I was 19 years old when I went to Haiti. I spent two years there doing service work, building physical structures, laying infrastructure, and spending a lot of time teaching people how to lead more accountable, productive lives with what they had in front of them. Not what they wished they had. What they had.

That experience drove me to pursue medical and business training, so I could carry those lessons into systems and communities that needed them. Everything I’ve built since traces back to what I learned on the ground in Haiti when I was barely an adult.

What I found in clinical practice, years later, was a version of the same drift I’d seen there. Not the same severity. But the same pattern.

Every patient who walked into a treatment room, regardless of who they were or what they’d built, eventually ended up in the same thing: a patient gown that hadn’t meaningfully changed in over a century. A garment designed for access and efficiency, not for the person wearing it.

I watched people disappear into that gown. Not physically. But something shifted the moment they put it on. They stopped being a teacher, a parent, an athlete, a kid. They became a patient. And the system, with the best intentions in the world, reinforced that at every turn.

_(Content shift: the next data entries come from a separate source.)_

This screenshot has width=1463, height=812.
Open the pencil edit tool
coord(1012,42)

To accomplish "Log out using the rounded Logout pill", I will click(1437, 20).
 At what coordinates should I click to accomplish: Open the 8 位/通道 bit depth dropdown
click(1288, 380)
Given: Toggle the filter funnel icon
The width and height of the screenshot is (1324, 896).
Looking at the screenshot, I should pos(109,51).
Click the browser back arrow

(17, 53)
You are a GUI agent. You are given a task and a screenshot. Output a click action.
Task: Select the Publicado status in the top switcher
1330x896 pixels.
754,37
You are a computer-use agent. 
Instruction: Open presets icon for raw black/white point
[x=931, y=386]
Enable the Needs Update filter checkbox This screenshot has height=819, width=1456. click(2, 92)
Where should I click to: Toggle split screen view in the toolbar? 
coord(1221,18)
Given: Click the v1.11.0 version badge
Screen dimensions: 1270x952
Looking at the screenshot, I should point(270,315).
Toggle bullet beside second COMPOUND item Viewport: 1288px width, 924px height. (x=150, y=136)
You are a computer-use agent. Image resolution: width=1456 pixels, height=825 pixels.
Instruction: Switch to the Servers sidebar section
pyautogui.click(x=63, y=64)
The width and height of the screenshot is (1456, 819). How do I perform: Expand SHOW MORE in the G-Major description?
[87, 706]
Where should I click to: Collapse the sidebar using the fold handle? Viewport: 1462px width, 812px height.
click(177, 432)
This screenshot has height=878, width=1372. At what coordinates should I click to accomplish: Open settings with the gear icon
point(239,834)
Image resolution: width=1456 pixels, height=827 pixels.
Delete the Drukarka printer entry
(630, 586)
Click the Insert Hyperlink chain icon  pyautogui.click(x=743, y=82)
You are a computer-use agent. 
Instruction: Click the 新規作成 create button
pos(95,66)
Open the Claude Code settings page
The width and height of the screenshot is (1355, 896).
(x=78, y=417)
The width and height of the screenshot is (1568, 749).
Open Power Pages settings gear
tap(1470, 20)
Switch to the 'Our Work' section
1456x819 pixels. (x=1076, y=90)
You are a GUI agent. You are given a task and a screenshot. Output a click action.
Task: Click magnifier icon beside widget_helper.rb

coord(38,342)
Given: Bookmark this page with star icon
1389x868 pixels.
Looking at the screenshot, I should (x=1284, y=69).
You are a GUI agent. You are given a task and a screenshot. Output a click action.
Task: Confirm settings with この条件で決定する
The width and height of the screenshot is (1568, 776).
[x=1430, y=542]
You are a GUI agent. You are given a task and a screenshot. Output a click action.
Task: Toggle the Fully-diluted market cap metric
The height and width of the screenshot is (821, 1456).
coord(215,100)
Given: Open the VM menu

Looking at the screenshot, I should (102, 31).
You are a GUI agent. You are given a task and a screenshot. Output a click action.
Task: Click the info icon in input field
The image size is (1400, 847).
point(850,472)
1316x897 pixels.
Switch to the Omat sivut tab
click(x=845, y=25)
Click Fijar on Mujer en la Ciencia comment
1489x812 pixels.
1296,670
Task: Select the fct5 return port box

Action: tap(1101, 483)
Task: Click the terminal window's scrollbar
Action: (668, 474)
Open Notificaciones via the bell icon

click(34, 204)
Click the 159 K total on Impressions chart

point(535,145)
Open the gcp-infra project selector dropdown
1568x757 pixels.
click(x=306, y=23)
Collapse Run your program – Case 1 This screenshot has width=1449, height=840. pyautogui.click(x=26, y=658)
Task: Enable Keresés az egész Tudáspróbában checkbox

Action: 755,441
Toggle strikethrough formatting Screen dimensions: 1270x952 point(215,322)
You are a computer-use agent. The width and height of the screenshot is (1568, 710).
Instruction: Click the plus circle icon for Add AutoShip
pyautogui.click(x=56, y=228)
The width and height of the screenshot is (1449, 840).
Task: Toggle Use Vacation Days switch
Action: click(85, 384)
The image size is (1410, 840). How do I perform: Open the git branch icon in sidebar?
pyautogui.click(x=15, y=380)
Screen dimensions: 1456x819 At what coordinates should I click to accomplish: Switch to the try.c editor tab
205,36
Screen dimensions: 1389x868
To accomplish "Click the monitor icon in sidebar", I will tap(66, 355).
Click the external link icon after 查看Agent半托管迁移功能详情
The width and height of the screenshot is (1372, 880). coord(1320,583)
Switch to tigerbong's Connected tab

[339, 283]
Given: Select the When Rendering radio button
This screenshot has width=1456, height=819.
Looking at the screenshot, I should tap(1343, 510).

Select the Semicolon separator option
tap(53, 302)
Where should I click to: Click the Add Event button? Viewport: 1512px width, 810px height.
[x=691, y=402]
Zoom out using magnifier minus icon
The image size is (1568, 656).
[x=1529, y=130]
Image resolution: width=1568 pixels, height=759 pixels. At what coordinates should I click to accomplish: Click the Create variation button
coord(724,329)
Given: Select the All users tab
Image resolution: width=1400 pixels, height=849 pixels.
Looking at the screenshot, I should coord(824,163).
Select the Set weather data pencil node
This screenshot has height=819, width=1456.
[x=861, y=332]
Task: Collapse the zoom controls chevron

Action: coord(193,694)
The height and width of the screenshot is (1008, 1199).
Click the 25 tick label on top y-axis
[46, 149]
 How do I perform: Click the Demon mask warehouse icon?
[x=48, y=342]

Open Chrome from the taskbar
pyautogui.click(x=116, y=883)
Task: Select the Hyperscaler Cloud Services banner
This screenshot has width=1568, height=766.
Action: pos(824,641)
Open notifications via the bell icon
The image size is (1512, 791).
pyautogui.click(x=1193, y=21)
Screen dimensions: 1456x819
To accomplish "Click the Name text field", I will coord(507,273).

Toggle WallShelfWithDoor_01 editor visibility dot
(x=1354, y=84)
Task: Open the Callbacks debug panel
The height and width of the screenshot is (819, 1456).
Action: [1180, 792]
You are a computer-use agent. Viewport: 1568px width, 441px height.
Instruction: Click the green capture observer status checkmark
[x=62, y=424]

The cost of that isn’t abstract. I had a patient who avoided care for two years because the exposure, the loss of control, the sense that she had stopped mattering the moment she walked through the door. She finally came in. By then, she had lost her leg. For people in underserved communities who already have every reason to distrust the system, that gap between feeling dignified and feeling diminished is the difference between a manageable condition and a life-altering one. Between staying in the workforce and not. That’s a poverty story dressed up as a healthcare story.

Dignity isn’t soft. It’s measurable. Patients who feel respected and seen are more likely to follow through on treatment, stay with the same provider, and avoid the anxiety-driven complications that extend stays and inflate costs. Dignity is an operational lever. One most organizations have never touched.

So when I co-founded GIV Gowns, I wasn’t just building a product. I was making a business argument: that the organizations willing to invest in the full human experience of the people they serve will outperform those that don’t. Everything I’d seen in Haiti, in clinical practice, in building companies — it all pointed to the same place. When people feel like people, they behave differently. They show up. They engage. They trust.

That argument is being validated.

One of our Hero Collection patients was a boy managing a chronic illness. A lacrosse player. His teammates signed his custom gown, jersey number and all. His parents spent an hour arguing with him to get in the car for treatment. After he got his gown, he grabbed it himself and walked out the door. When we asked him how it felt, he said: “When I wear this gown, I don’t feel sick.”

That’s not just a good story. It’s a compliance story, a retention story, a family satisfaction story that ripples into every interaction that healthcare partner has with that family for the rest of their lives.

The same instinct drives the GIV Back Initiative. Every gown purchased automatically funds medical outreach — supplies, care, and dignity for underserved populations — alongside education, skills training, and economic opportunity for communities that need it most. It’s not a donation program bolted onto a business model. It’s the same work I was doing at 19 in Haiti, built into the transaction. You buy a gown. Someone who has historically had the least access and the least reason to trust care gets a little more of both.

The human experience is not an add-on. It is the product. When you design around it with the same rigor you apply to pricing, supply chain, or clinical function, you unlock value most organizations have been leaving on the table for a long time.

The patient gown was a 100-year problem hiding in plain sight. Accepted not because no one cared, but because no one had stopped long enough to ask whether it could be different.

That question is still the most powerful business tool I know. Not disruption for its own sake. Genuine curiosity about where human dignity has been designed out of an experience, and what it would mean to design it back in.

Whatever sector you’re working in, look for the patient gown in your own business. The touchpoint everyone accepts. The moment the person in front of you stops feeling like a person.

That’s not just a design problem. That’s the whole thing.